LingmeiZhao.github.io

Sentiment Analysis on Hotel Reviews

Sentiment Analysis is critical in text data mining, and I am passionate about it. Therefore, I did an independent project of analyzing about 35,912 hotel reviews, which I downloaded from Kaggle. This data set is perfect for sentiment analysis because it has users’ ratings for hotels, that represent users’ sentiment bias. According to the ratings, I can divide every review in train dataset into positive and negative. In this way, I can quickly solve the problem of a hand-classified dataset. The following is the whole process I did this project.

Data Cleaning

This dataset has a big problem, which is the reviews have different languages. I write a program to detect the reviews written by their languages, then delete them. Therefore, the dataset is clean.

Data Visualization

I plotted a bar chart to analyze the top ten states in the USA with most hotel reviews. Also, I used a words cloud about hotel marks, which can reflect hotels’ types in the dataset. I also plotted a words cloud about reviews to analyze the frequency of words in the hotel review. These graphs are posted as follows.

Characters Occurrence

Data Modeling

Feture Selection

I needed to select important words as features to train my model. Therefore, I used the Chi-square test to pick essential words. Meanwhile, I calculated the frequency of every phrase. The elements should have significant chi-square value and high rate. Based on this rule, I select about 1000 words as features.

Model Construction

Using the selected feature to match the reviews. If a review has the word, then the corresponding feature is marked as 1, otherwise 0. Therefore, a matrix is constructed by these way. Next, I trained my model using Logistic Regression. Finally, using the training result to get the test result, and compare with the real results.

Model Result

I used confuse matrix to analyze the model result. The program code is as follows.

import pandas as pd
import nltk 
from nltk.corpus import stopwords

pd.options.display.max_columns = 9999

def remove_stop_words(words):
    newWords = [ ]
    stop_words_set = set(stopwords.words("english"))
    for word in words:
        if not (word in stop_words_set):
            newWords.append(word)
    return newWords

def get_all_words(reviews):
    all_words = [ ]
    for review in reviews:
        for word in review:
            all_words.append(word)
    all_words = set(all_words)
    all_words = list(all_words)
    all_words = remove_stop_words(all_words)
    return all_words

def get_word_dict(all_words):
    word_dict = { }
    for word in all_words:
        word_dict[word] = 0
    
    for review in reviews:
        for word in review:
            if word in word_dict:
                word_dict[word] += 1
    return word_dict

def is_word_with_letters(word):
    for c in word:
        if c.isalpha():
            pass
        else:
            return False
    return True

def remove_non_letter_word(word_freq):
    words = word_freq["word"].tolist()
    filter_column = [ ]
    for word in words:
        if str(word) == "nan":
            filter_column.append(False)
        else:
            filter_column.append(is_word_with_letters(word))
    return word_freq[filter_column]

def select_by_pos(words, tag):
    tokens = nltk.pos_tag(words)
    selected_words = [ ]
    for token in tokens:
        (w, t) = token
        if t == tag:
            selected_words.append(w)
    return selected_words


df = pd.read_csv("hotel_reviews3_english.csv")

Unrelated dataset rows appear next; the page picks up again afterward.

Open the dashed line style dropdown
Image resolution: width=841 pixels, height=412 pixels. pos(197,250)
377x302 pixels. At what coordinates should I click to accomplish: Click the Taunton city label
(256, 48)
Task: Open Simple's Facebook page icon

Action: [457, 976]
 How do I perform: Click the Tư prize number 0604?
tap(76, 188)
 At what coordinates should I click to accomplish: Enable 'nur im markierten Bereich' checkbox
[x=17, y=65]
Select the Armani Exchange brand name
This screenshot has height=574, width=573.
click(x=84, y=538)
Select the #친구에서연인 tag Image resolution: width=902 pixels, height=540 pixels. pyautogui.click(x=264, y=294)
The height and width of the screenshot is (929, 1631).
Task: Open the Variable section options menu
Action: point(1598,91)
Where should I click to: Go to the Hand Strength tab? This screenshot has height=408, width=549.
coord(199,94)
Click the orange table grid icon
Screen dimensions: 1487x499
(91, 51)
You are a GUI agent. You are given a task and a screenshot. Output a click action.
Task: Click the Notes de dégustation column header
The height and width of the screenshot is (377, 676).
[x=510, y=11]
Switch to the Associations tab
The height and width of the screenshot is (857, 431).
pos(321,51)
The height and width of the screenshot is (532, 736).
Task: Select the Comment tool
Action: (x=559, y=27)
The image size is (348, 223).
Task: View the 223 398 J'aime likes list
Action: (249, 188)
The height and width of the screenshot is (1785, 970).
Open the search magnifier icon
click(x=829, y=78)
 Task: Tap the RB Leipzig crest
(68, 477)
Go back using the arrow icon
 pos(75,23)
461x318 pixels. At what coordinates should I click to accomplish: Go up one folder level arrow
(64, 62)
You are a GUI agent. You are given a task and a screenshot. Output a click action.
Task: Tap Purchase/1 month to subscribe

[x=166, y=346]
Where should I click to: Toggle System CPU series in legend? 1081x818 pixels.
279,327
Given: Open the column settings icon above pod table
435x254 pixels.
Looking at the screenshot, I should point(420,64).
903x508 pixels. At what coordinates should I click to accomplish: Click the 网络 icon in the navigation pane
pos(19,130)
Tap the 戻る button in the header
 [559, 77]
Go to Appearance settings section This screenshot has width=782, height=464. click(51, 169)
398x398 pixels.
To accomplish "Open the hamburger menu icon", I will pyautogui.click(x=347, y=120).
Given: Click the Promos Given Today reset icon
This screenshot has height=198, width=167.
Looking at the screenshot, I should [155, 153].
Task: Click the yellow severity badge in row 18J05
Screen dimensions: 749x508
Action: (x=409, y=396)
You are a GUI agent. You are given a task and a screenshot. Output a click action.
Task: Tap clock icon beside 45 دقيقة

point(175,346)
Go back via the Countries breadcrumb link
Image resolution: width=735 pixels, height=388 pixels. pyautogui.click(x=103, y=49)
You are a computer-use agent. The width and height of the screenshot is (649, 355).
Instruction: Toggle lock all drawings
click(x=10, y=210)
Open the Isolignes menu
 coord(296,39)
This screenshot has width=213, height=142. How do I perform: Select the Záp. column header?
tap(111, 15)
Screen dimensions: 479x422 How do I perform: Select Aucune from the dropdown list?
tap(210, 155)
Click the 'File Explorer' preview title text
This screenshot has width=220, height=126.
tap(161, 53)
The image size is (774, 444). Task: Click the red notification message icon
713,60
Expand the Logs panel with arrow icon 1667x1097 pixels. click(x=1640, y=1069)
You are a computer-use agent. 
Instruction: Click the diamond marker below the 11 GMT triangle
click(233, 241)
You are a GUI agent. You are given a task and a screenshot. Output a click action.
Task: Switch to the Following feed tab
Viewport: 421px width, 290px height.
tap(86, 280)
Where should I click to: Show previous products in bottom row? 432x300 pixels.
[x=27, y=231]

reviews_text = df["reviews.text"].tolist()
reviews_title = df["reviews.title"].tolist()

reviews = [ ]
for i in range(len(df)):
    reviews.append(nltk.word_tokenize(reviews_title[i]) + nltk.word_tokenize(reviews_text[i]))

all_words = get_all_words(reviews)
#selected_words = select_by_pos(all_words, "JJ") + select_by_pos(all_words, "NN")
word_dict = get_word_dict(all_words)

word_dict_keys = list(word_dict.keys())
word_dict_values = [ ]
for key in word_dict_keys:
    word_dict_values.append(word_dict[key])

word_freq = pd.DataFrame({"word":word_dict_keys, "freq":word_dict_values})
word_freq = word_freq.sort_values(by = "freq", ascending = False)

word_freq = remove_non_letter_word(word_freq)

word_freq.to_csv("word_freq.csv", index = False)

df.to_csv("hotel_reviews4.csv", index = False)

The confuse matrix graph: Characters Occurrence The total precise is about 63%. The model has better performance on positive review.